Unlike other star players of the era who remained associated with hockey after hanging up their skates, Mr Hull was a virtual reject, having a strained relationship with the Black Hawks over the salary dispute. He was inducted into the Hockey Hall of Fame in 1983, but left the sport behind, spending his days farming and raising cattle in Ontario.
Robert Marvin Hull Jr. was born in Port Anne, Ontario on January 3, 1939. He was the fifth child at age 11 and the eldest son. His father, a foreman in a cement factory and a farmer, encouraged his sons to play hockey.
Mr. Hull played football at St. Catharines High School while also playing hockey for the St. Catharines Teepees, a team in the Ontario Junior Hockey Association, Canada’s highest amateur league. Showing exemplary skill on the ice at a young age, Mr. Hull dropped out of high school and signed with the Black Hawks.
Mr. Hull remained a beloved hockey figure for years, often signing autographs hours after games and doing charity work. But off-ice incidents have painted a bleaker picture for the former winner of the Lady Byng Trophy, an NHL award given for “gentlemanly conduct.”
He has been married at least three times and two of his wives have accused him of physical abuse. Some of his children said he was an absent father and drank to excess. In 1987, after a domestic dispute with his wife Deborah, he pleaded guilty to assaulting a police officer who had been called to the scene. He was sentenced to a $150 fine and six months of judicial supervision.
In 1998, he reportedly told a Russian newspaper that Adolf Hitler had “good ideas”. Asked in the same interview if he was a racist, Mr Hull reportedly said: ‘I don’t care. I am not running for any political office.
Mr Hull then insisted that the Moscow Times reporter misquoted him.

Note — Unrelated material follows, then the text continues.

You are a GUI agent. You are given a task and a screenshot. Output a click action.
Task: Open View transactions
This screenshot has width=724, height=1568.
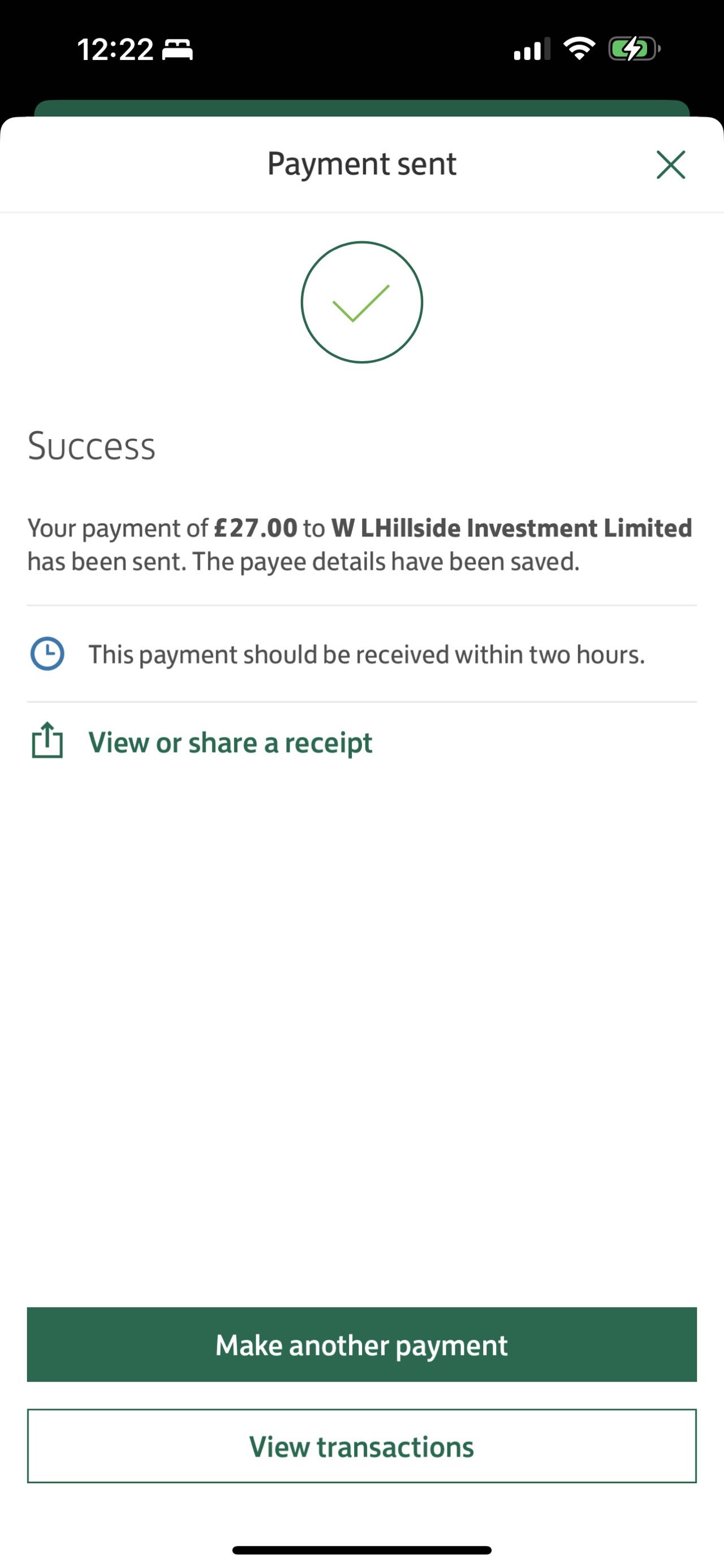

“I am deeply offended by the misrepresentations attributed to me regarding Adolf Hitler and the black community in the United States,” he wrote in a statement. He reportedly sued the Moscow Times, which stood by its reporting, and the Toronto Sun for reprinting the interview. Those lawsuits were resolved out of court, his attorney Tim Danson said.
In 2002, ESPN ran a “SportsCentury” profile that chronicled these incidents along with allegations of domestic violence. One of his ex-wives, figure skater Joanne McKay, mother of five of his children including Brett, accused Mr Hull of beating her once with a steel heeled shoe.
His daughter Michelle Hull became a lawyer who works with battered women, a career choice she says stems from witnessing Mr Hull’s treatment of her mother, Joanne.
Nonetheless, the Blackhawks recalled the two-time NHL MVP in 2007 as a team ambassador and installed life-size bronze statues of him and Mikita outside the United Center, where the Blackhawks. (The Black Hawks changed the spelling of the team name to Blackhawks in 1986.)
“If I had to do it over again, I’d probably drink more,” Mr. Hull joked in the book “When the Final Buzzer Sounds: NHL Greats Share Their Stories of Hardship and Triumph,” published in 2000.
He then added: “What I meant was that I would do more thinking! Write that! Again, thinking can get you as much trouble as anything else.